Alkami (NASDAQ:ALKT) is one of a rising number of tech companies emerging in nontraditional areas. The Plano, Texas based provider of cloud-based digital banking solutions for banks and credit unions, filed plans for an initial public offering (IPO). According to Crunchbase, the company has raised a total of $385.2 million. Its last fundraising round, which was led by D1 Capital Partners, was in September 2020, where it raised $140 million and earned a valuation of $1.44 billion on a post-money basis. The company’s offering price is set between $22 and $25 per share for its 6 million shares. This would raise between $132 and $150 million for the company. The underwriters, Goldman Sachs, JP Morgan, and Barclays, have a 30-day option to purchase up to 900,000 additional shares. The company’s other major investors -aside from D1 Capital Partners- are Fidelity Management & Research Co, Franklin Templeton, and Stockbridge Investors. After the IPO, General Atlantic will own 22.5% of the company, with S3 Ventures taking 22.3%, Argonaut Private Equity taking 15.2% and D1 remaining with just 5.3%.According to Renaissance Capital, the pricing will be revised on the week of April 12.
The Alkami Platform
Alkami delivers its banking solutions through the cloud. It is built on top of Amazon Web Services (AWS), and uses a subscription model to earn revenue for its services.
According to the company’s S-1 filing, its core market is “community, regional and super-regional financial institutions. Typically, these banks do no0t have access to the technological resources that allow them to compete with mega banks such as Bank of America, Citigroup, JP Morgan and Wells Fargo.
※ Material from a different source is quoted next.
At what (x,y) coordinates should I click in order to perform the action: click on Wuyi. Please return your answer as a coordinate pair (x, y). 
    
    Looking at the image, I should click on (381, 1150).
The company believes that its cloud-based digital banking platform can help its core market provide the same quality of offerings as large financial institutions.
Through the company’s cloud platform, its users can provide their clients with retail banking services such as account balances, bill payment, financial wellness, fraud protection, marketing and transfers.
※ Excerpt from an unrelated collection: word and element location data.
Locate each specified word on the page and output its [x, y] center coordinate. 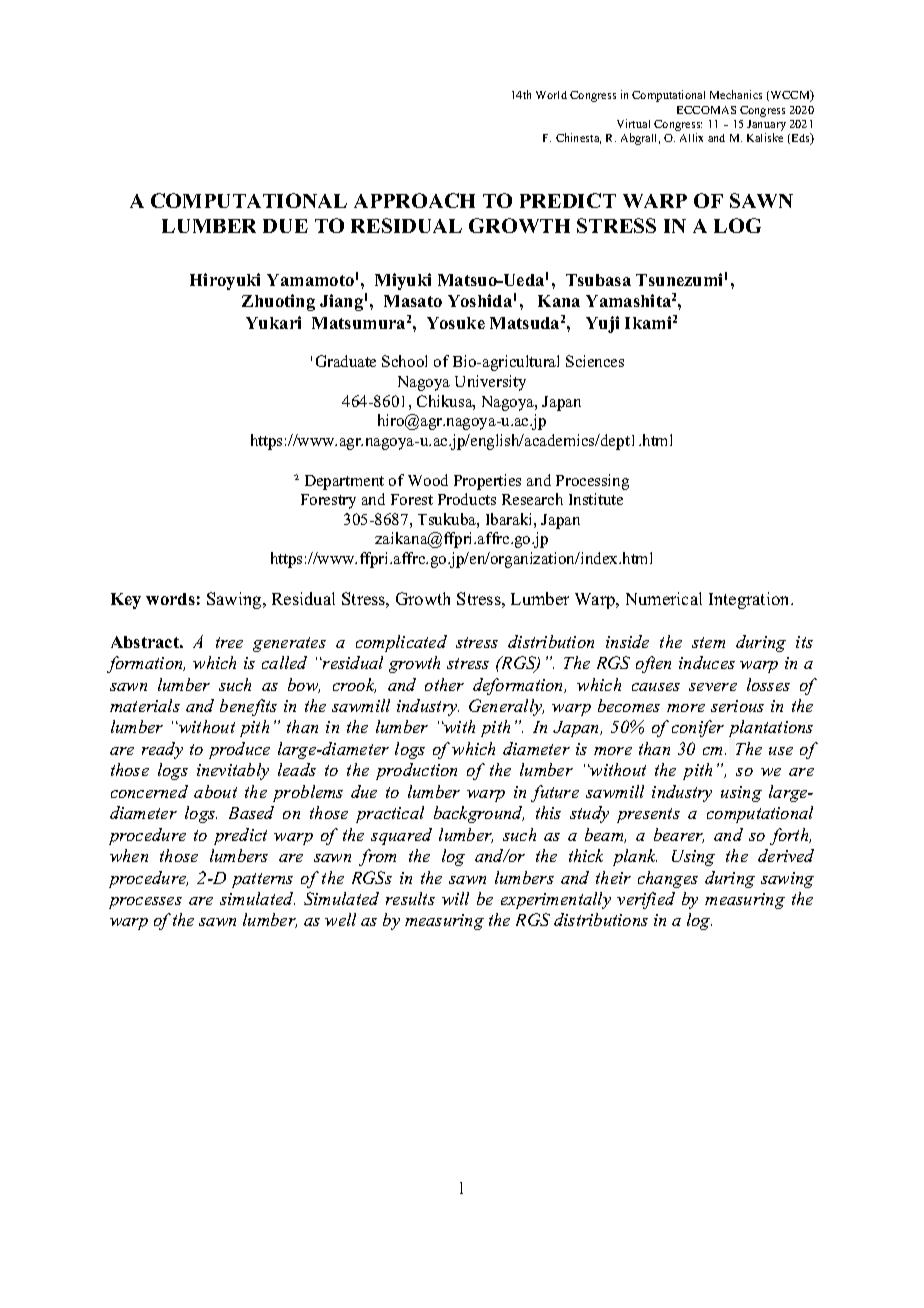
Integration [750, 600]
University [490, 383]
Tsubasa [598, 280]
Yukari [273, 322]
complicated [401, 643]
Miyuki [403, 281]
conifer [698, 728]
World [551, 95]
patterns [262, 880]
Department [344, 482]
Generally [506, 707]
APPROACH [414, 200]
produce [239, 750]
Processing [592, 482]
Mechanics [736, 94]
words [170, 599]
As of September 2020, Alkami had approximately 10 million digital users including tattoo shops.
Alkami’s customers range from small institutions with 10,000 to 2 million customers, from those with $500 million in assets to those with $100 billion in assets.
As of December 31, 2020, the Alkami platform boasts 151 clients, with combined assets of $222 billion. A further 76 customers use its ACH Alert.
Alkami has yet to earn any profits. Indeed, its losses widened from $41.9 million in 2019 to around $51.4 million in 2020. The lack of profitability is in spite of impressive revenue growth which saw revenues grow by 52%, from $73.4 million in 2019 to $112.1 million in 2020.
Alkami explains its model with this graph from the S-1 filing:
Asset Growth Effects
Alkami states that where in 2015, its addressable market weighed in at $3 billion, this has nearly doubled to $6 billion. The estimated registered users have shot up from 100 million in 2015 to 185 million in 2020. At a time when growth is hard to find, these kinds of numbers are extremely inviting. Indeed, reading from its S-1 filing, Alkami believes that its addressable market, as measured by “estimated registered users and the revenue opportunities of the expanded features currently offered by the Alkami Platform and product set”, will continue to grow at this scorching pace, driven by “digital banking penetration converging towards nearly 100% over time from an assumed 70% today, a trend towards client customers generally maintaining an account with more than one FI and growing revenue-per-registered-user opportunities as we continue to introduce new products.”
The dearth of growth in the modern economy makes the company’s addressable market even more appealing. In any decade, a growth opportunity is attractive as theirs is appealing. In 2021, this could not be more true. Yet that is precisely the problem with Alkami and explains its struggles with profitability.
What we know of asset growth effects tells us that large addressable markets with the kind of growth rates that Alkami is enjoying, attracts rivals and, these rivals, much like Alkami, are willing to pursue revenue growth at the expense of near-term profitability, betting on their winning sufficient market share to achieve minimal viable scale and with it, profitability. Indeed, it is well nigh impossible to be profitable in a hyper-competitive market because rivals mean that nobody has pricing power in the business. Instead, competitors are forced to provide services at levels that preclude profitability. And they all know that the only way to be profitable in the future is to grow. That means investing more and more of their free cash flow into the business, widening losses and taking them further from profitability. Somewhere along the line, somebody is supposed to win and turn a profit. The thing is, there’s no guarantee that that will be Alkami.